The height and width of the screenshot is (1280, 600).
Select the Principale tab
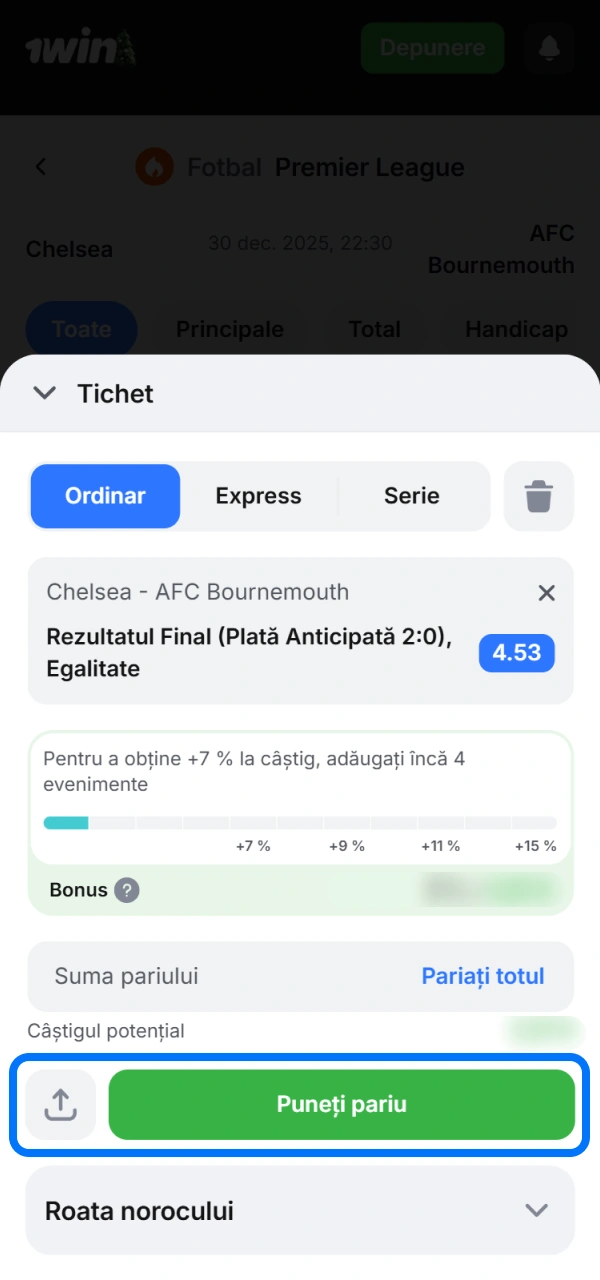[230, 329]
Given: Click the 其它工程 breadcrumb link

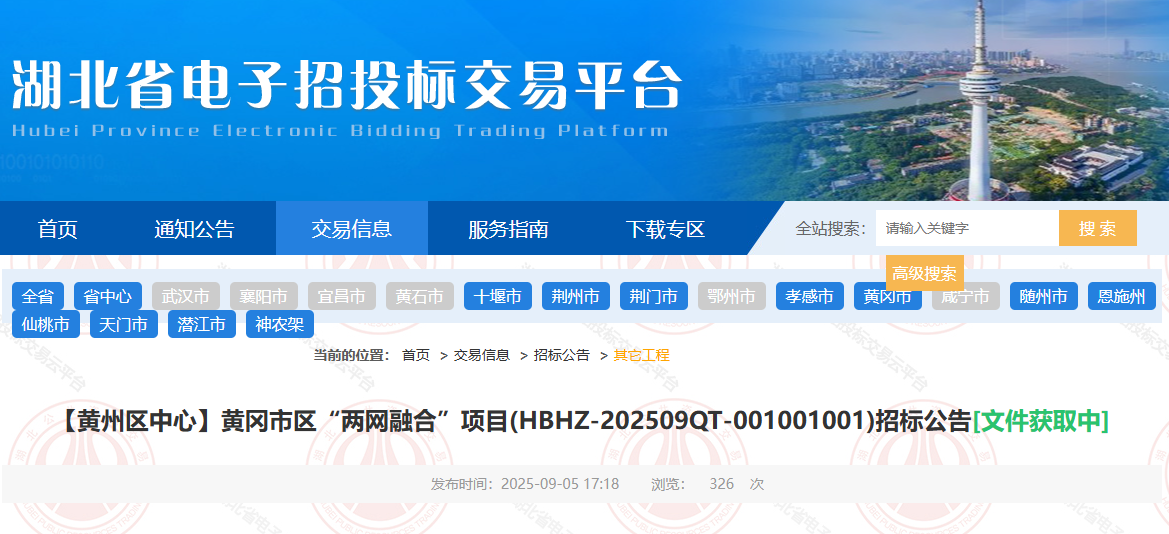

--

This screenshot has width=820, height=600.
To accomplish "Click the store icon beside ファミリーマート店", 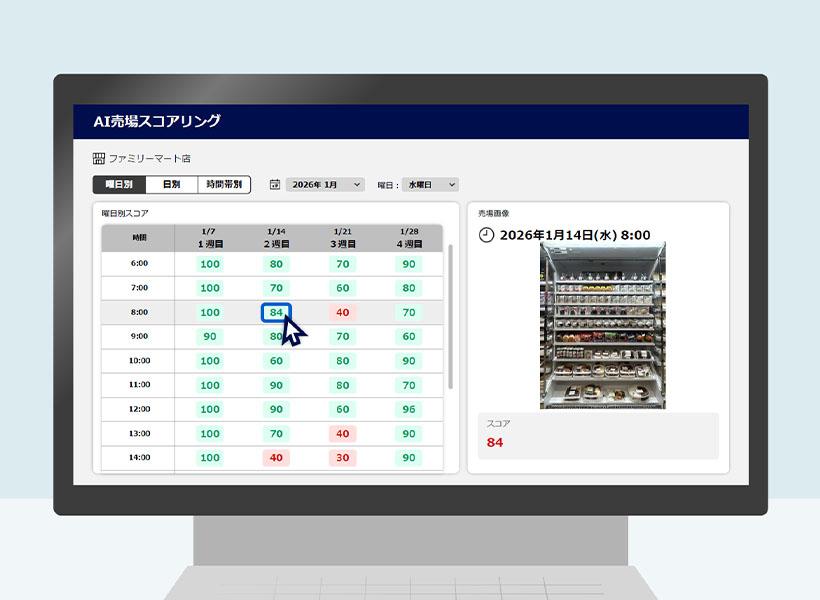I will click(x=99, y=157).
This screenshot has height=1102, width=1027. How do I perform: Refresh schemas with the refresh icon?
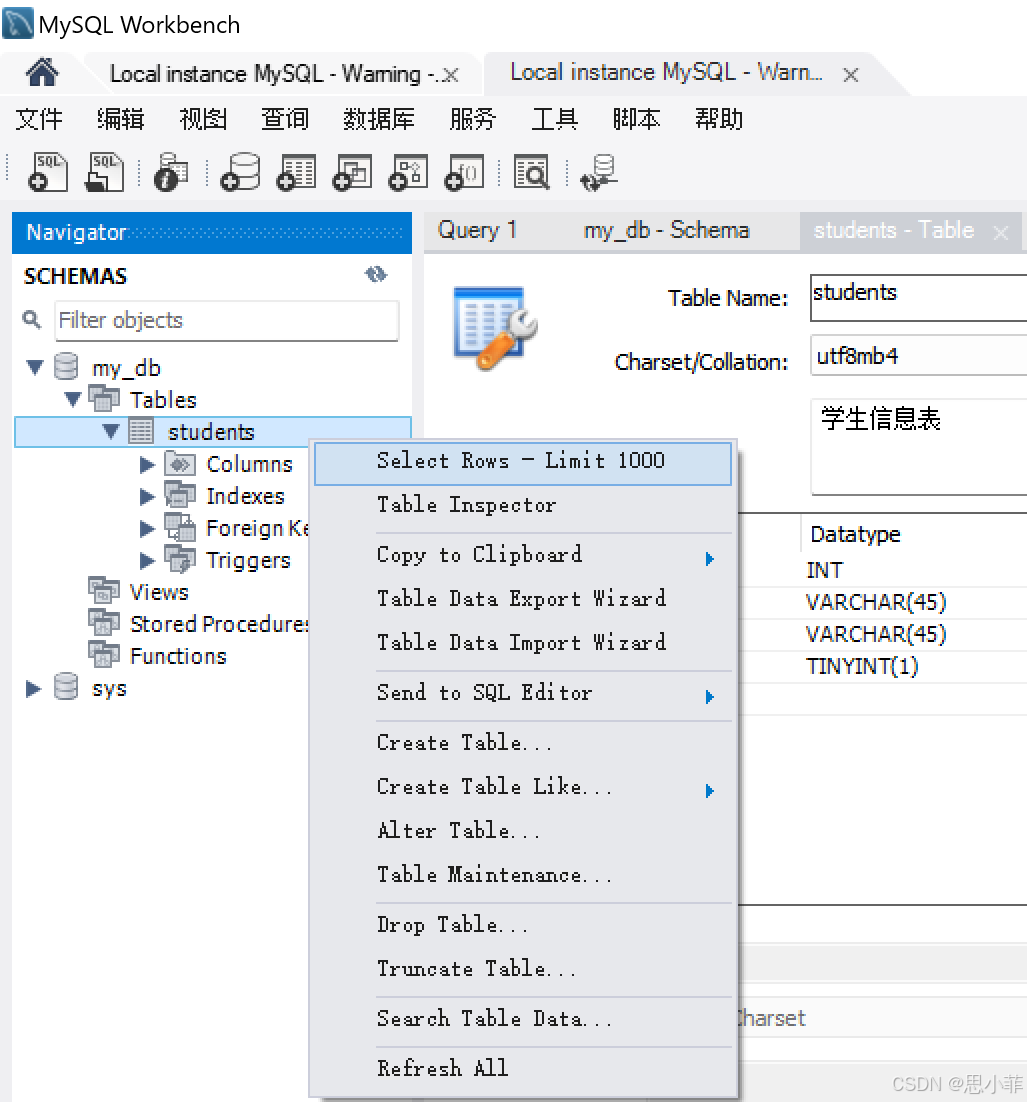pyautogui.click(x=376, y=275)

*To do:* Above are some records; quote exactly and only the lines that begin at the line containing "Select the Principale tab" and stop after the line containing "Given: Click the 其它工程 breadcrumb link", leaving out the pictures.

*Response:*
Select the Principale tab
[230, 329]
Given: Click the 其它工程 breadcrumb link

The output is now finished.